Could Buy-to-Let Hold the Key to Your Pension?
Coming towards retirement age and looking to get the most from your pension pot?
As of April 2015, savers aged 55 and above are able to withdraw as much of their pension pot as they wish – compared to just a 25% tax-free lump sum as was previously the case. Any amount over 25%, however, will be subject to tax. Therefore, it is important to seek professional advice.
These changes will give you much more flexibility on how to invest your savings ahead of retirement – and, unsurprisingly, many people are looking to the property market to get the maximum return on their pension pot.
According to “This is Money”, Manchester tops the UK table for rental returns based on yield, with the North West being the most lucrative area for annual average rental yields over the past five years. Manchester comes out on top with average annual rental yields over 5 years of 6.02%.
The key to a successful long term buy-to-let investment is finding strong rental yields for income returns and the potential for capital growth from rising house prices over time. Rental yield is calculated by taking the annual rent you get from a property and working it out as a percentage of the property’s market price.
So before going down the traditional routes of savings accounts or annuities when the time comes to cash in your pension, make sure you are aware of all your options and seek appropriate advice.
What are the Benefits of Buy-to-Let for Pensioners?
A bigger return on your investment
With an average rental yield over 5 years of 6.02% in Manchester, a buy-to-let investment offers a significantly higher return than most savings accounts.
Leave an inheritance to your family
When you buy an annuity, most will trade your pension pot for a lifetime fixed income, leaving your family with no legacy. By investing in property, your cash stays in the bricks and mortar for your beneficiaries to sell or continue receiving rental income.
Watch your investment grow
House prices in the North-West increased by 5.6% in 2015, raising the value of buy-to-let investments.
Split your cash for a higher return
Why invest your entire pension pot in just the one property?
By splitting your cash across multiple houses with the use of a buy-to-let mortgage, you can ensure a higher rental income and reduce the impact of any void periods when your property does not have a tenant.
Speak to a member of our Financial Services team for more information on how this could benefit you.

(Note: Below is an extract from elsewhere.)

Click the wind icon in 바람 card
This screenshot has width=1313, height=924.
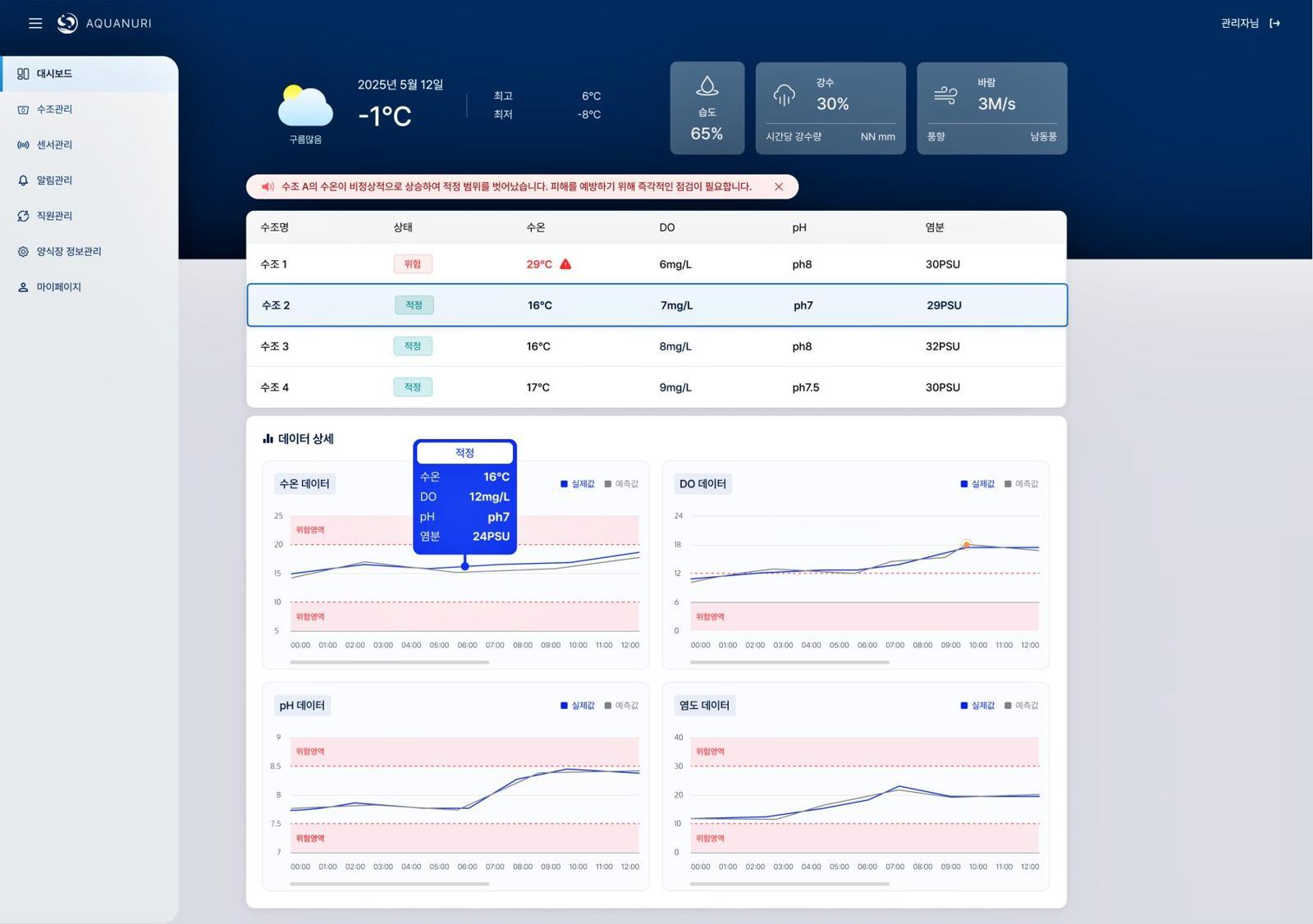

Expert advice to help you buy
The world of property investments is probably not one that many savers have much knowledge of – so don’t step into the unknown on your own. Edward Mellor Platinum is a totally free service designed to help you find, buy, and manage your investment property with help and guidance from our team of experts.
Find out more about our Platinum service
Want to find out more about getting the most from your pension pot? Speak to our team of experts today.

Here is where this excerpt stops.